__Required work__.
1. Set down, word for word, the part of the article on Saudi "Cultural Days" in Turkmenistan that opens with "The event included" and closes with "in the Kingdom.".
2. Supply the next part of the article on Saudi "Cultural Days" in Turkmenistan, beginning right after its last sentence.

ASHGABAT, Turkmenistan: This weekend saw a three-day celebration of Saudi Arabian culture take place in Turkmenistan.
Saudi “Cultural Days” opened to visitors on Friday and concluded Sunday. On Thursday night, an official opening ceremony took place at Al-Maqam Palace.
The event included a number of exhibitions, displayed at the Museum of Fine Arts in the Turkmen capital, Ashgabat.
The pavilion of the Custodian of the Two Holy Mosques Institute for Hajj and Umrah Research took visitors on a virtual-reality journey through the Two Holy Mosques of Makkah and Madinah and the holy sites, highlighting their expansion and development. It also featured photos and models of projects dating back to the founding of Saudi Arabia, in addition to a number of research papers produced by the institute.
Elsewhere, a pavilion of traditional Saudi costumes displayed dresses from several regions of the Kingdome, which visitors could try on for themselves, and the Darah Foundation provided a history of Saudi-Turkmen relations, with a particular focus on cultural ties, and exhibited artworks that reflected society and the environment in the Kingdom.
A pavilion dedicated to the Zamzam Project explained the evolution of the methods of extracting water from the historic well and distributing it to the Two Holy Mosques.
The College of Agriculture at Qassim University hosted a palm and date exhibition at its pavilion, and there were also pavilions dedicated to Arabic calligraphy; hospitality; the art of henna; and traditional folk dances and music.
On Saturday, the Saudi delegation for “Cultural Days” — which included Saudi Ambassador to Turkmenistan Khalid bin Faisal Al-Sahli, and the Ministry of Media’s general supervisor for international cultural relations, Omar bin Mohammed Al-Aqeel — visited Magtymguly State University in Ashgabat.
During the visit, Dr. Ibrahim bin Mohammed Al-Muzaini and Dr. Hamoud bin Mohammed Al-Najidi of the Imam Muhammad ibn Saud Islamic University delivered a lecture titled “The importance of the Silk Road, and historical and cultural relations between Turkmenistan and the Arabian Peninsula.”

Dataset entries:
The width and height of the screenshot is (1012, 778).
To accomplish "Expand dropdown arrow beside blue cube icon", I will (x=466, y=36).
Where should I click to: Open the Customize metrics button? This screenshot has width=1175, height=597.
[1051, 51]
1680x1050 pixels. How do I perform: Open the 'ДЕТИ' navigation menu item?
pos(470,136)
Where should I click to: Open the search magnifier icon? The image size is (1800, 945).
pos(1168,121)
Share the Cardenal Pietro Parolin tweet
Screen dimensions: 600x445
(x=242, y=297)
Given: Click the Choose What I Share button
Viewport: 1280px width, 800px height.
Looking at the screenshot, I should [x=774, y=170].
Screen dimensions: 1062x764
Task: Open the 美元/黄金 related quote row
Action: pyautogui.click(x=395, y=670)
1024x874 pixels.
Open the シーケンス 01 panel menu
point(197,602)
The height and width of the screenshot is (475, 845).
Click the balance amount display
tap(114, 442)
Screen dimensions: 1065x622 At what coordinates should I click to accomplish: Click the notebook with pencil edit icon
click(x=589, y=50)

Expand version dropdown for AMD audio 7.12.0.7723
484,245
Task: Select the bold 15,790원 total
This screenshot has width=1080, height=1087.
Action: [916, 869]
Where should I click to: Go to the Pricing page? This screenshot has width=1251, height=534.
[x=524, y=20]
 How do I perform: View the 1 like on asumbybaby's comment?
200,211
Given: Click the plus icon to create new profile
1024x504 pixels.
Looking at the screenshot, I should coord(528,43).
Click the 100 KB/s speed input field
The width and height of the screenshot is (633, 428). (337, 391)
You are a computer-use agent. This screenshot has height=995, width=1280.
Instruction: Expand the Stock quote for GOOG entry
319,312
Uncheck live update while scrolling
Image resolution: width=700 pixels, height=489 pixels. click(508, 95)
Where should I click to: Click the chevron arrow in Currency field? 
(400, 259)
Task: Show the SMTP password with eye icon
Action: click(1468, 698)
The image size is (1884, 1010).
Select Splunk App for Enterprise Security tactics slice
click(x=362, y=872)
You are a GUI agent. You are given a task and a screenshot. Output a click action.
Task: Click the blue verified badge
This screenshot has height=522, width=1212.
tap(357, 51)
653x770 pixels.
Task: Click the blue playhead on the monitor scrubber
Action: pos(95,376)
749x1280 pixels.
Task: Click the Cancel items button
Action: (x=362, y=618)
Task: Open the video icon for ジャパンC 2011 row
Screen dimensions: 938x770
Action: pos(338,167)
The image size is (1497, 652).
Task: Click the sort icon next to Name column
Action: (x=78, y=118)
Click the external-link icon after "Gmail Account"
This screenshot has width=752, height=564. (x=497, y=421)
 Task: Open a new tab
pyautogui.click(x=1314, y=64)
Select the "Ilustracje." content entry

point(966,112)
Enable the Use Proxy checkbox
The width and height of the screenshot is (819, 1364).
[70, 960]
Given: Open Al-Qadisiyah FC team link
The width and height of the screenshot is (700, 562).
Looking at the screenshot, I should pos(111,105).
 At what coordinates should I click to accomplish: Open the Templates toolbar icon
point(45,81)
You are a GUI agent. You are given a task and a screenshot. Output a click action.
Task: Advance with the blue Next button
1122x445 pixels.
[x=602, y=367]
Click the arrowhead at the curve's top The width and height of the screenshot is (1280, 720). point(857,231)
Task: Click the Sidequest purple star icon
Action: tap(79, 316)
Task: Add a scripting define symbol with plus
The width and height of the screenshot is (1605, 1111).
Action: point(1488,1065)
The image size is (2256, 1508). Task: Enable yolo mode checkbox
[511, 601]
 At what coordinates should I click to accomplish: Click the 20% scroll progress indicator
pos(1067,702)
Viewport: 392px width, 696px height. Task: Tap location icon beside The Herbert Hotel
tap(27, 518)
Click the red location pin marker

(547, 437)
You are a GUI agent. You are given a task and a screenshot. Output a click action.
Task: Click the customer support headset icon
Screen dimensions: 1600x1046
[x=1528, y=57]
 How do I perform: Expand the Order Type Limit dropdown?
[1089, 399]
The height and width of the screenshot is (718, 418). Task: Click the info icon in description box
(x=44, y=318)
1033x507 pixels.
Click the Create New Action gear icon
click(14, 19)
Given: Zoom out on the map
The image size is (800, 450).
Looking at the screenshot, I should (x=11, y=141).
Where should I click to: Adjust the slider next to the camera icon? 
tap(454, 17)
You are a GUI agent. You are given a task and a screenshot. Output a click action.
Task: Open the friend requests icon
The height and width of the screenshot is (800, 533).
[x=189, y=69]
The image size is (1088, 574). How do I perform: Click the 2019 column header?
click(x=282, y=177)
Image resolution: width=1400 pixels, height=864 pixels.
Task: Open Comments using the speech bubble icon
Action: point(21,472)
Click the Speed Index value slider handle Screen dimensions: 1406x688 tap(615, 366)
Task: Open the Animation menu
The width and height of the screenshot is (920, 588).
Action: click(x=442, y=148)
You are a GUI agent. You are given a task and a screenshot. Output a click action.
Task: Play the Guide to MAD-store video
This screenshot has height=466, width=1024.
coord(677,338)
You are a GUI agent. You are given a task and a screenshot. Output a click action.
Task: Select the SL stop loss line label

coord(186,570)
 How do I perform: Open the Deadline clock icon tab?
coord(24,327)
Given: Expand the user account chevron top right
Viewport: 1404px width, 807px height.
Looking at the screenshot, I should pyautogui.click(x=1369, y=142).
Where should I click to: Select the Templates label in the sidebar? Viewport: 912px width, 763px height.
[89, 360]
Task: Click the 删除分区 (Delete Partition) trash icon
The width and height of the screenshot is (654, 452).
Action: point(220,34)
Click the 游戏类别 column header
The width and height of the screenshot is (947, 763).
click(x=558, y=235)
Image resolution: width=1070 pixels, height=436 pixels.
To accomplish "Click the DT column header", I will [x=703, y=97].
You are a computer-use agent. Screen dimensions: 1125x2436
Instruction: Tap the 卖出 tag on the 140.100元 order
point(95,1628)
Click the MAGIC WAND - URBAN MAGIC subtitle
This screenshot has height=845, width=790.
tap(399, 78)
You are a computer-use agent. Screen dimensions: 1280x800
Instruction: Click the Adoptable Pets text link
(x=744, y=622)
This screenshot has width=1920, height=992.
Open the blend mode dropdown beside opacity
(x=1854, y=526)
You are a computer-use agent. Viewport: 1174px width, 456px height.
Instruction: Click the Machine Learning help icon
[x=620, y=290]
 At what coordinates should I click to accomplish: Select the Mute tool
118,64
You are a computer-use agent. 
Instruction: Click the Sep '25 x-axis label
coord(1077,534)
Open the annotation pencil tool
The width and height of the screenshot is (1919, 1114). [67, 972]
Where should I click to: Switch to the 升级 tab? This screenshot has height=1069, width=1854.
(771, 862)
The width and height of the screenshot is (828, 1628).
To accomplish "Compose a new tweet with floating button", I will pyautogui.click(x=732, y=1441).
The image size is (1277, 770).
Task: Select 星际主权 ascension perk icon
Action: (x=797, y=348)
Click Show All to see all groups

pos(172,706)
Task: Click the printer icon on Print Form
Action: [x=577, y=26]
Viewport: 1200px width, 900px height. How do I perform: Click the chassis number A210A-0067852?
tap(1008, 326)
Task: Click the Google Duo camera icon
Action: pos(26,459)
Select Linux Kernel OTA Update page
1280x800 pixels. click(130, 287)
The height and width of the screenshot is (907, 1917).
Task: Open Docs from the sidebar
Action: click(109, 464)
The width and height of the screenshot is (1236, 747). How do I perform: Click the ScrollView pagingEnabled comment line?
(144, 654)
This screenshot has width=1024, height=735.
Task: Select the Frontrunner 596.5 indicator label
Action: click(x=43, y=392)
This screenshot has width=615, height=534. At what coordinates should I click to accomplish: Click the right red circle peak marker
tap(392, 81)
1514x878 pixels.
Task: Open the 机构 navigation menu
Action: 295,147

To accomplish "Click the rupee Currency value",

__Your written answers__.
1.
The event included a number of exhibitions, displayed at the Museum of Fine Arts in the Turkmen capital, Ashgabat.
The pavilion of the Custodian of the Two Holy Mosques Institute for Hajj and Umrah Research took visitors on a virtual-reality journey through the Two Holy Mosques of Makkah and Madinah and the holy sites, highlighting their expansion and development. It also featured photos and models of projects dating back to the founding of Saudi Arabia, in addition to a number of research papers produced by the institute.
Elsewhere, a pavilion of traditional Saudi costumes displayed dresses from several regions of the Kingdome, which visitors could try on for themselves, and the Darah Foundation provided a history of Saudi-Turkmen relations, with a particular focus on cultural ties, and exhibited artworks that reflected society and the environment in the Kingdom.

2.
Al-Muzaini described Turkmenistan as “the jewel of Asia Minor and the essence of history and civilization,” noting that the country is home to historical and archaeological sites dating back to the early Islamic era.
He explained that trading routes traditionally passed through Turkmenistan on their way to the Arabian Peninsula and other parts of the Islamic world.
Al-Muzaini proposed establishing a center to document relations between Saudi Arabia and Turkmenistan.
Al-Najidi highlighted the cultural ties between the two countries, focusing on the Arab presence in Turkmenistan as well as scientific, economic, and trade ties between the Kingdom and Turkmenistan, in addition to Hajj routes between the two countries.
He also discussed the Turkmen presence in Saudi Arabia through the Khurasan Road, emphasizing the developments and changes the road has gone through.
Ambassador Al-Sahli said in a press statement: “We aspire to assist those who promote and support Arabic language departments in Turkmen universities, and I look forward to agreements that support teaching Arabic in Turkmen universities through the employment of Saudi specialists.”
The dean of the College of Foreign Languages at the university, Dr. Awraz Qaldi Awad Saad, emphasized his country’s desire to include Arabic in its educational curricula, and to teach Turkmen heritage in foreign languages, including Arabic.